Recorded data
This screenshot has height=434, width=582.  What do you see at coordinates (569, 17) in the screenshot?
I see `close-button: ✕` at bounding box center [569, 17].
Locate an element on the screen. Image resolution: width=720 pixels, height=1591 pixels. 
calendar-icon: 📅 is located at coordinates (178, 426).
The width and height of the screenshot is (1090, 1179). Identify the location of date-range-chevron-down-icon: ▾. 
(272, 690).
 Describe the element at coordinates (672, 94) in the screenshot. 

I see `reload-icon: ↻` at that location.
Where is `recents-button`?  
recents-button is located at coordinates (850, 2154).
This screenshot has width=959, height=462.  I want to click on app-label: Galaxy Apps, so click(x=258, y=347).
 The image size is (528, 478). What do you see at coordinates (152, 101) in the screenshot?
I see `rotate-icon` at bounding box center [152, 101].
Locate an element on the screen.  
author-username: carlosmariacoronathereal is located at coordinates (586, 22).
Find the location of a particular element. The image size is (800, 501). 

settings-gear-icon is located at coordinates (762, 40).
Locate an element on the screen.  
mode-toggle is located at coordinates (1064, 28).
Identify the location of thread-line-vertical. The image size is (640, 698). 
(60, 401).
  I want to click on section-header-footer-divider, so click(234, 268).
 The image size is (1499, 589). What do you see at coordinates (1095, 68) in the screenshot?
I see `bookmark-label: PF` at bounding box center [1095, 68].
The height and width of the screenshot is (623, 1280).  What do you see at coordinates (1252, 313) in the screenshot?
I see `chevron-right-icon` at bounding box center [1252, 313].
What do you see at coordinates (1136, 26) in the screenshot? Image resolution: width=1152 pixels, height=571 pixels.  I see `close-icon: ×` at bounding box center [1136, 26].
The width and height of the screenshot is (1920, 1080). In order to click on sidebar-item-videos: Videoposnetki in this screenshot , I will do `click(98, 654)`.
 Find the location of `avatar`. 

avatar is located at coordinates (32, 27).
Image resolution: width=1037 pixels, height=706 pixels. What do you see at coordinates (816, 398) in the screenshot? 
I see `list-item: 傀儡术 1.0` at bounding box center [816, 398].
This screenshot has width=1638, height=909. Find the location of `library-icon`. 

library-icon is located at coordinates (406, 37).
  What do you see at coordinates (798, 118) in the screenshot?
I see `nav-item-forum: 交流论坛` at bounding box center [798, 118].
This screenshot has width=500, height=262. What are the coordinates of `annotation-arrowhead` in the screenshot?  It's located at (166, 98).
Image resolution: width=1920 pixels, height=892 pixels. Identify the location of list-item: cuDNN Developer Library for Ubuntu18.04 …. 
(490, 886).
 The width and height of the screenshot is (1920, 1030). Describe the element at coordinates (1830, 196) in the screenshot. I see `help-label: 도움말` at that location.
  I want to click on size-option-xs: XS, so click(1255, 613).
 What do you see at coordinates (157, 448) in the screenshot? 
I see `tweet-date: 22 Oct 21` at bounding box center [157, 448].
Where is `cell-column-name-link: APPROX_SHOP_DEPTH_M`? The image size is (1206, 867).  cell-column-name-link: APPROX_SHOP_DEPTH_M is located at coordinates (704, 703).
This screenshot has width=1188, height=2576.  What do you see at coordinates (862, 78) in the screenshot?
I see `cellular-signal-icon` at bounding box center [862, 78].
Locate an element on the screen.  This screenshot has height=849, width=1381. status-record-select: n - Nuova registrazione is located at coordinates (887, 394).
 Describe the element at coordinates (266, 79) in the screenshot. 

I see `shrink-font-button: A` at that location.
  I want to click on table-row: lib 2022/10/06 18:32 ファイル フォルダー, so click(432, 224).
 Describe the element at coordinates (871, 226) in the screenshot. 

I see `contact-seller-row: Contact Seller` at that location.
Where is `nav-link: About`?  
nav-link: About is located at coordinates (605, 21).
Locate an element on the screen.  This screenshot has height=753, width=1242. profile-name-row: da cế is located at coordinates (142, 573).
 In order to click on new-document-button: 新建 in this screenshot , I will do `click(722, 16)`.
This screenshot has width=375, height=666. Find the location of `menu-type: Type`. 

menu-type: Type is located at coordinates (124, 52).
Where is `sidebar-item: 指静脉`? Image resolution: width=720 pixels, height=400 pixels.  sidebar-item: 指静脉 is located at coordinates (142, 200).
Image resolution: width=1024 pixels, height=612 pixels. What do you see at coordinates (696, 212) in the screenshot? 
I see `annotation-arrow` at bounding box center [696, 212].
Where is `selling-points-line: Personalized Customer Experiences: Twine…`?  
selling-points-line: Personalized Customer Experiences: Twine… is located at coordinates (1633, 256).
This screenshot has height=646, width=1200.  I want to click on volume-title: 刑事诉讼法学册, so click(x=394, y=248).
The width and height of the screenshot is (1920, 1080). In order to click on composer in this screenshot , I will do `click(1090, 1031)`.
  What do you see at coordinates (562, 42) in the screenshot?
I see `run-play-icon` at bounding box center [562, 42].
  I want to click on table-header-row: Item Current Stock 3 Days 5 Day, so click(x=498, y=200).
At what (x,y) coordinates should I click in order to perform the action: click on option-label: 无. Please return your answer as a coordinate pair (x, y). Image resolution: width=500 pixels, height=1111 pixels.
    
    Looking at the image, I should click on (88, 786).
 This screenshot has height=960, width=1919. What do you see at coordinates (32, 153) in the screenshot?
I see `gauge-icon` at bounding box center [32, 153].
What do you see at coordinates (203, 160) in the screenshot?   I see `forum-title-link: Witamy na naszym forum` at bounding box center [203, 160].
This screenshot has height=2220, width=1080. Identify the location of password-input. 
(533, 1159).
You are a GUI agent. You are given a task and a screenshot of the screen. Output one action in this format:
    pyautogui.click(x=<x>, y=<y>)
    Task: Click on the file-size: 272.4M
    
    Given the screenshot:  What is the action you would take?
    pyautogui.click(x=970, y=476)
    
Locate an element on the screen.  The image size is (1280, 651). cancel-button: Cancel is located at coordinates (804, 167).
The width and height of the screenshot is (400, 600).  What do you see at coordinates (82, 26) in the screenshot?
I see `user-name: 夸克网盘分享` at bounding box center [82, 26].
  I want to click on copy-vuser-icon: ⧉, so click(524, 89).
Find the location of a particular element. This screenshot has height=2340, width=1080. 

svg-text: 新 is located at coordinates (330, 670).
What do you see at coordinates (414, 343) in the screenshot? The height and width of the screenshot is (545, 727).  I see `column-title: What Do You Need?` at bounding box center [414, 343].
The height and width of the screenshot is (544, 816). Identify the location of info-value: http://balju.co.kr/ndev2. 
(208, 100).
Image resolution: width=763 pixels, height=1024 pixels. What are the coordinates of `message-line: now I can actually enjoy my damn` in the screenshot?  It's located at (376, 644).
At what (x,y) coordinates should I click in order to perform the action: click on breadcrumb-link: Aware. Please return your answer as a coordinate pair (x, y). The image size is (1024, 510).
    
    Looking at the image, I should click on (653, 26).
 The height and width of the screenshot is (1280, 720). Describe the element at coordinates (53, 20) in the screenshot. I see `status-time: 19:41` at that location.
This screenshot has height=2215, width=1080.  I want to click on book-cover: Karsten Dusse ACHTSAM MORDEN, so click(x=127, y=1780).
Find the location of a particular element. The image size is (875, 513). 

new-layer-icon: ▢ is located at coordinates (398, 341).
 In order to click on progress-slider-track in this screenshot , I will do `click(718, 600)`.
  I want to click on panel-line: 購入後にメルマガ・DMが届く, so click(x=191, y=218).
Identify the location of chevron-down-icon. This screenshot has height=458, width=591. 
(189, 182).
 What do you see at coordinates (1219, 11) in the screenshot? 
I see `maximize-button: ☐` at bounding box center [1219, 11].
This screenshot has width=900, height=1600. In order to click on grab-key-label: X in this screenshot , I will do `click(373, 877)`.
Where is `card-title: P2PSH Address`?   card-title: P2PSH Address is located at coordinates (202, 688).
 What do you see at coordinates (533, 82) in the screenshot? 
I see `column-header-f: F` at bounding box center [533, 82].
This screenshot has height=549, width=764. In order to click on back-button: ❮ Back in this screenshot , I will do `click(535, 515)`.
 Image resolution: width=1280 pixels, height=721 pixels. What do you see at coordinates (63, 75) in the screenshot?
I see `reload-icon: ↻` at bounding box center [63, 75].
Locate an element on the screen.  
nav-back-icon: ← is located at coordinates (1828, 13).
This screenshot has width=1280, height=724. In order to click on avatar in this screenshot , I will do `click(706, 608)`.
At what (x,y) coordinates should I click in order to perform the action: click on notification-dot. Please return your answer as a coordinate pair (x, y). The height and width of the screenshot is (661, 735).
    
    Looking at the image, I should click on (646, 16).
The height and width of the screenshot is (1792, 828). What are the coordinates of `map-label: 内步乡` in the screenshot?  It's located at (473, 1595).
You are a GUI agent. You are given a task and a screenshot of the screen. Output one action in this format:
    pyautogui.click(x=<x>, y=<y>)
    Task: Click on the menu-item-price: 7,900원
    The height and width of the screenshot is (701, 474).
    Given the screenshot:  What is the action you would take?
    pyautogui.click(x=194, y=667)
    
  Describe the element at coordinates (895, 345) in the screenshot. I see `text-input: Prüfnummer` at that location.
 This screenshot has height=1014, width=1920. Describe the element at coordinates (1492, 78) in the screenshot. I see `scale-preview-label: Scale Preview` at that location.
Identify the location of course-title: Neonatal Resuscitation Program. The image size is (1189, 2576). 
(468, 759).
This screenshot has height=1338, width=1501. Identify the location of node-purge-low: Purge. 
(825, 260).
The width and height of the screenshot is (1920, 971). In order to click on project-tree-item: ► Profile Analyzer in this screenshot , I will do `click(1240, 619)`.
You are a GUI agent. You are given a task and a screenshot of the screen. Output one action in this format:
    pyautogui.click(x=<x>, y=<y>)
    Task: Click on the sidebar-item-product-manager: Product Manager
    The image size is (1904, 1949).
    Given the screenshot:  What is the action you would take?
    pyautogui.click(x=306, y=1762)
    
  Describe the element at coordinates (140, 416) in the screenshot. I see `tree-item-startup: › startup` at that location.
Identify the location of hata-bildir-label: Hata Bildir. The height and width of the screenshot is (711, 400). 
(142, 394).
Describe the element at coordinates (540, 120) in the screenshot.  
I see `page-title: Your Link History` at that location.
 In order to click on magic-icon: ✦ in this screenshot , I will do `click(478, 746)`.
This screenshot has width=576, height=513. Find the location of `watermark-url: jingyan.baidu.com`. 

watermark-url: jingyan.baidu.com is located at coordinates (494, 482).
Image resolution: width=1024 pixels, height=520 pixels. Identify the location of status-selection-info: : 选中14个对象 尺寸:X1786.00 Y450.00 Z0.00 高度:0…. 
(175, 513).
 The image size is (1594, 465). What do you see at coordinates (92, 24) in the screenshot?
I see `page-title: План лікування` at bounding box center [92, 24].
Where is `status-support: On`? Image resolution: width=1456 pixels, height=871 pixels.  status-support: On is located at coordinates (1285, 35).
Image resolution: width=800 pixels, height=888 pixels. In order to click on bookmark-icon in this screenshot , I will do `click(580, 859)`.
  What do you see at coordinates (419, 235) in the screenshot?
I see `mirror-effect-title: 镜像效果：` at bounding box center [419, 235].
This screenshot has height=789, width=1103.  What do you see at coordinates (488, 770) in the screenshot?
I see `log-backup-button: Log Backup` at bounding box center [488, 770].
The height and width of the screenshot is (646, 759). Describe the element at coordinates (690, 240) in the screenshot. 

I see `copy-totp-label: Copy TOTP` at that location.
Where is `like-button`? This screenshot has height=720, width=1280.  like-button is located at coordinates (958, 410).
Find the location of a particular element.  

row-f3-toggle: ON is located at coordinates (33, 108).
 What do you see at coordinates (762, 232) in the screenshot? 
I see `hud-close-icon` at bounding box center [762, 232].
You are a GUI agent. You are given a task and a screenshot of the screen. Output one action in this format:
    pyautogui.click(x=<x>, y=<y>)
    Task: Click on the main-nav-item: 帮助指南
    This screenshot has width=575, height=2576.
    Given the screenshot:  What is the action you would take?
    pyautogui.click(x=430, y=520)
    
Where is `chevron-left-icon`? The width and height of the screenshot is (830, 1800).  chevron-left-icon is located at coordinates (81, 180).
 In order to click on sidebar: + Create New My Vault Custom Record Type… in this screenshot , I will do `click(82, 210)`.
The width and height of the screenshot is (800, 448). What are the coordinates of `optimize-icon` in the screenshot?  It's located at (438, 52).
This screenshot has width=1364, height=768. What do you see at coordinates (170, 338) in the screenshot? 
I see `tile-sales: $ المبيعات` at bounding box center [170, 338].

• [JOB] Begin at the line that has "What do you see at coordinates (157, 448)" and stop after the line that has "menu-type: Type is". Write those lines out again, switching "Describe" to "Identify" and leaving everything else unchanged.

• [EXERCISE RESULT]
 What do you see at coordinates (157, 448) in the screenshot? 
I see `tweet-date: 22 Oct 21` at bounding box center [157, 448].
Where is `cell-column-name-link: APPROX_SHOP_DEPTH_M`? The image size is (1206, 867).  cell-column-name-link: APPROX_SHOP_DEPTH_M is located at coordinates (704, 703).
This screenshot has width=1188, height=2576.  What do you see at coordinates (862, 78) in the screenshot?
I see `cellular-signal-icon` at bounding box center [862, 78].
Locate an element on the screen.  This screenshot has height=849, width=1381. status-record-select: n - Nuova registrazione is located at coordinates (887, 394).
 Identify the element at coordinates (266, 79) in the screenshot. 

I see `shrink-font-button: A` at that location.
  I want to click on table-row: lib 2022/10/06 18:32 ファイル フォルダー, so click(432, 224).
 Identify the element at coordinates (871, 226) in the screenshot. 

I see `contact-seller-row: Contact Seller` at that location.
Where is `nav-link: About`?  
nav-link: About is located at coordinates (605, 21).
Locate an element on the screen.  This screenshot has height=753, width=1242. profile-name-row: da cế is located at coordinates (142, 573).
 In order to click on new-document-button: 新建 in this screenshot , I will do `click(722, 16)`.
This screenshot has width=375, height=666. Find the location of `menu-type: Type`. 

menu-type: Type is located at coordinates (124, 52).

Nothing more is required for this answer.